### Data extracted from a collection
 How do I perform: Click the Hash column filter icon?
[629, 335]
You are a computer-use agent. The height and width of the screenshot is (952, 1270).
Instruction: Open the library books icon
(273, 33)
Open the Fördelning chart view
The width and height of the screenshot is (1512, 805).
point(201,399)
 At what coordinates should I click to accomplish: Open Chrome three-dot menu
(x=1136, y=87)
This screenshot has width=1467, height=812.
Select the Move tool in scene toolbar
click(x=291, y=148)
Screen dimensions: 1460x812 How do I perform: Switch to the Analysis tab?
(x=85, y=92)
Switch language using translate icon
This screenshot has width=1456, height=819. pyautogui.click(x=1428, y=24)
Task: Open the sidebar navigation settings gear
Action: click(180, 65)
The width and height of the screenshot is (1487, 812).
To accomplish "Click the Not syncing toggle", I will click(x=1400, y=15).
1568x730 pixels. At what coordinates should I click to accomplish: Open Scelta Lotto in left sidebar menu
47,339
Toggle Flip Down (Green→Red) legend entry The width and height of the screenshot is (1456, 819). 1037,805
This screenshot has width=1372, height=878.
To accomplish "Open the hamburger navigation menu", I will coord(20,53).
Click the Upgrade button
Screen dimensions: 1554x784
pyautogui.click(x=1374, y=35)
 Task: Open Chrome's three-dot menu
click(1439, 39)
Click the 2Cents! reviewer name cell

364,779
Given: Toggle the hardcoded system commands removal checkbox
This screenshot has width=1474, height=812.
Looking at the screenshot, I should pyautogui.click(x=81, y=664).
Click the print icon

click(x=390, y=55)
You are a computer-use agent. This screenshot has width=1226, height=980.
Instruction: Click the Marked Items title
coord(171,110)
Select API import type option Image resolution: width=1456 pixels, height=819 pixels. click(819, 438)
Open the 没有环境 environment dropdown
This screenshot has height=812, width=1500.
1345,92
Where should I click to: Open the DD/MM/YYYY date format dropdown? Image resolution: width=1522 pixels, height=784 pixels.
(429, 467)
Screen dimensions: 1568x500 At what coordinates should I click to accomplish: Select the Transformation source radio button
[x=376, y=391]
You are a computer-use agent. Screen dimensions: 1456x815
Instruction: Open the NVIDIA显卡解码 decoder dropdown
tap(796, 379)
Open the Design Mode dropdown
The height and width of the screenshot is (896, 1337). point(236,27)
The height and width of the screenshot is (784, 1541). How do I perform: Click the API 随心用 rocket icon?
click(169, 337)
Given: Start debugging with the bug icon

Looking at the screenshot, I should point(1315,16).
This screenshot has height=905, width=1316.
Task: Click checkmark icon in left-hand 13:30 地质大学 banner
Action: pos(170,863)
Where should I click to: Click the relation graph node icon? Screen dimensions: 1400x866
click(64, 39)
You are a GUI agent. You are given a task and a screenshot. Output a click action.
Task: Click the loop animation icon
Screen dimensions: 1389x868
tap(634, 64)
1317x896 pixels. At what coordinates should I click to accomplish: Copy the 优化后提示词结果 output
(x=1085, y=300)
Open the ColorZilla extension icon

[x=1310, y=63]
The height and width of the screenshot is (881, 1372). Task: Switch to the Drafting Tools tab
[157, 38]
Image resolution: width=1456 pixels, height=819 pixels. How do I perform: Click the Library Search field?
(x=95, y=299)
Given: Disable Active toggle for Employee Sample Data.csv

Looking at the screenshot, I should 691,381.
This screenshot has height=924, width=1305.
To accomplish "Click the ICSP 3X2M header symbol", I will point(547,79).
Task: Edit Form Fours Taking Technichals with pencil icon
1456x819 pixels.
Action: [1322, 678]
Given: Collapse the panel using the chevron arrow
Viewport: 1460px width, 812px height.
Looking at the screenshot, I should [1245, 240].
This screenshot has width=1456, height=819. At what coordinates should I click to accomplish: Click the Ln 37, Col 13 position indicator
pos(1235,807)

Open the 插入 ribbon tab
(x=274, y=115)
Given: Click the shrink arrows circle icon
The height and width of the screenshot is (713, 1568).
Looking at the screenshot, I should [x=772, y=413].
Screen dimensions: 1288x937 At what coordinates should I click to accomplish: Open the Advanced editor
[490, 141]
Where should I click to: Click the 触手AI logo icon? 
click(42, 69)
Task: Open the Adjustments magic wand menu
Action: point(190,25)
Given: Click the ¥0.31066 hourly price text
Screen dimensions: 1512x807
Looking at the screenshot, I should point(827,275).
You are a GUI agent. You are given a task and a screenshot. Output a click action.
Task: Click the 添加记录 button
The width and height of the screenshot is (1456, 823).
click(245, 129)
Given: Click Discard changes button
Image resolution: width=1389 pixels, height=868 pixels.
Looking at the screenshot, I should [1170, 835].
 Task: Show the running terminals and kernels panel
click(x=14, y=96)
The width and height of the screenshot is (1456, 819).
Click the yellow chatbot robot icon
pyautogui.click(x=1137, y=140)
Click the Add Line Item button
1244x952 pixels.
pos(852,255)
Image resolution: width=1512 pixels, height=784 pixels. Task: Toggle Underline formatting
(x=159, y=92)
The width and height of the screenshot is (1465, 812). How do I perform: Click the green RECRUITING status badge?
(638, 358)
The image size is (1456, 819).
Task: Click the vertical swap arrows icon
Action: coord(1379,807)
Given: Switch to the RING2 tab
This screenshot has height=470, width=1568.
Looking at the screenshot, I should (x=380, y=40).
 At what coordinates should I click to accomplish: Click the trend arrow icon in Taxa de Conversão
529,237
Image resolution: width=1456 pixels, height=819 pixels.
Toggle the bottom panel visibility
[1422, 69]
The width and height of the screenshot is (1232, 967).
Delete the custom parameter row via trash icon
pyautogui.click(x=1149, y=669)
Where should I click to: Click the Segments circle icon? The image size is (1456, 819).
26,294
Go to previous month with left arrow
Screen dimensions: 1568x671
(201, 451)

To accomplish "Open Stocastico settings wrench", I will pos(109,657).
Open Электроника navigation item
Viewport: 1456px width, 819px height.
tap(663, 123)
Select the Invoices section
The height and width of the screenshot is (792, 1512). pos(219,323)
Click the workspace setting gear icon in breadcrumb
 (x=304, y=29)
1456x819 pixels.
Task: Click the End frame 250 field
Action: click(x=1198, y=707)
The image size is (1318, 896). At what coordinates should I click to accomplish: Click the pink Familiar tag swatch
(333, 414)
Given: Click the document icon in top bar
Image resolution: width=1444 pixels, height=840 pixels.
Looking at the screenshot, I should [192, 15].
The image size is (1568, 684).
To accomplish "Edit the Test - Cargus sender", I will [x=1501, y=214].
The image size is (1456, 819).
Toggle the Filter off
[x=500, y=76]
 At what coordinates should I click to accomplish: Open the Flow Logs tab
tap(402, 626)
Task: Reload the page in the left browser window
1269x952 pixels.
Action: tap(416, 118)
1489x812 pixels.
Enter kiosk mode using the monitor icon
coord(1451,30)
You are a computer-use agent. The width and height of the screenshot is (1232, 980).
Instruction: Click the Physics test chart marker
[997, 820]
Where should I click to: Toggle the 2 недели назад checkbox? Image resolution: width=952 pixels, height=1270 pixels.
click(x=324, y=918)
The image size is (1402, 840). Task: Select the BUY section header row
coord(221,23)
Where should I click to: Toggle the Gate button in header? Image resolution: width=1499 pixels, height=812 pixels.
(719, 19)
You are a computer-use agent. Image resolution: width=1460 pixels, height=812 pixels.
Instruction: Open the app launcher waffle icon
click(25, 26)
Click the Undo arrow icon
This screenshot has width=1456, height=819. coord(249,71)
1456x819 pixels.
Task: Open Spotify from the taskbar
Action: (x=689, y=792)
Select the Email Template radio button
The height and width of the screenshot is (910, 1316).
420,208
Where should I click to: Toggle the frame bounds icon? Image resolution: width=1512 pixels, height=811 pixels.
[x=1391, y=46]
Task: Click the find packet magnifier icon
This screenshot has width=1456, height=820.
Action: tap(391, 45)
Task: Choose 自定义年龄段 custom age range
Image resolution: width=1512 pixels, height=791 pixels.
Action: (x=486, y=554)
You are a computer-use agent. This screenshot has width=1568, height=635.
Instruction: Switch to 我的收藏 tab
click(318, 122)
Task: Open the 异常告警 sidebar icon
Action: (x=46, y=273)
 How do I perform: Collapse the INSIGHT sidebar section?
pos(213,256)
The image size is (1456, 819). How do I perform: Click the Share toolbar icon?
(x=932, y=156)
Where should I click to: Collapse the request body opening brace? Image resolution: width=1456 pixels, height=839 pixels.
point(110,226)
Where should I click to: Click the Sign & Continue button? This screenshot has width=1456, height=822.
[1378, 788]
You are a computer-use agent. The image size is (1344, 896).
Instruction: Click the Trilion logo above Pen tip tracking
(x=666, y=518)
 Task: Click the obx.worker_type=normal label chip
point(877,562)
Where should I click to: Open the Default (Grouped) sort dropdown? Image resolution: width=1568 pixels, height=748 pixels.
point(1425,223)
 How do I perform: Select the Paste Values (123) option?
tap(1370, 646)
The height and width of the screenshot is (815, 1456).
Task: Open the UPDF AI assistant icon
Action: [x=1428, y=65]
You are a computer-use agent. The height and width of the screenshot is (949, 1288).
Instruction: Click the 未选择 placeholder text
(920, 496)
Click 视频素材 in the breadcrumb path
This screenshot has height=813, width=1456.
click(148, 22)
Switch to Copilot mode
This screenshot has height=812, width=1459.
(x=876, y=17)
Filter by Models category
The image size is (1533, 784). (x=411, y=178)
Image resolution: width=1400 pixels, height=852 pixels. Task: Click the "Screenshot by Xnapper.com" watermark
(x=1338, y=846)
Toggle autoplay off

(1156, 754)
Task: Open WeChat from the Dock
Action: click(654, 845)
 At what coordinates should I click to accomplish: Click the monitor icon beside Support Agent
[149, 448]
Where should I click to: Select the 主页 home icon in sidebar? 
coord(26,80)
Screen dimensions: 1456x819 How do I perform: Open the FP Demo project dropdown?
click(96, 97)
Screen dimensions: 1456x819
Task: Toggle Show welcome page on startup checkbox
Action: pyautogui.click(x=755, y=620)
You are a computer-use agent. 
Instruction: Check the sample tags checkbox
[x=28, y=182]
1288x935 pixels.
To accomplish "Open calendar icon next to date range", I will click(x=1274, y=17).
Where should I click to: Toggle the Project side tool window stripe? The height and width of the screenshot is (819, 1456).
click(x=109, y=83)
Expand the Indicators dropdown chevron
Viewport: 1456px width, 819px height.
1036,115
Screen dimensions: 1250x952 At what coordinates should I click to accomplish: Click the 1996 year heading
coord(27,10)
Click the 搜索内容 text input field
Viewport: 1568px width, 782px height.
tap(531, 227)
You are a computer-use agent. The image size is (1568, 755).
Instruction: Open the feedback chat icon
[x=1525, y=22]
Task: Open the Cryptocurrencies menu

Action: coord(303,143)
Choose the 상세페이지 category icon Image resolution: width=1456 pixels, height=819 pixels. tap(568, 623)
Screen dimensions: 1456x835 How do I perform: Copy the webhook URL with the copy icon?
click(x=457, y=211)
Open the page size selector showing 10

### Problem statement
From the data above, return every line from the line that has "Task: Click the loop animation icon" up to and including the line that has "Given: Click the shrink arrows circle icon", exactly.

### Output for this exercise
Task: Click the loop animation icon
Screen dimensions: 1389x868
tap(634, 64)
1317x896 pixels. At what coordinates should I click to accomplish: Copy the 优化后提示词结果 output
(x=1085, y=300)
Open the ColorZilla extension icon

[x=1310, y=63]
The height and width of the screenshot is (881, 1372). Task: Switch to the Drafting Tools tab
[157, 38]
Image resolution: width=1456 pixels, height=819 pixels. How do I perform: Click the Library Search field?
(x=95, y=299)
Given: Disable Active toggle for Employee Sample Data.csv

Looking at the screenshot, I should 691,381.
This screenshot has height=924, width=1305.
To accomplish "Click the ICSP 3X2M header symbol", I will point(547,79).
Task: Edit Form Fours Taking Technichals with pencil icon
1456x819 pixels.
Action: [1322, 678]
Given: Collapse the panel using the chevron arrow
Viewport: 1460px width, 812px height.
Looking at the screenshot, I should [1245, 240].
This screenshot has width=1456, height=819. At what coordinates should I click to accomplish: Click the Ln 37, Col 13 position indicator
pos(1235,807)

Open the 插入 ribbon tab
(x=274, y=115)
Given: Click the shrink arrows circle icon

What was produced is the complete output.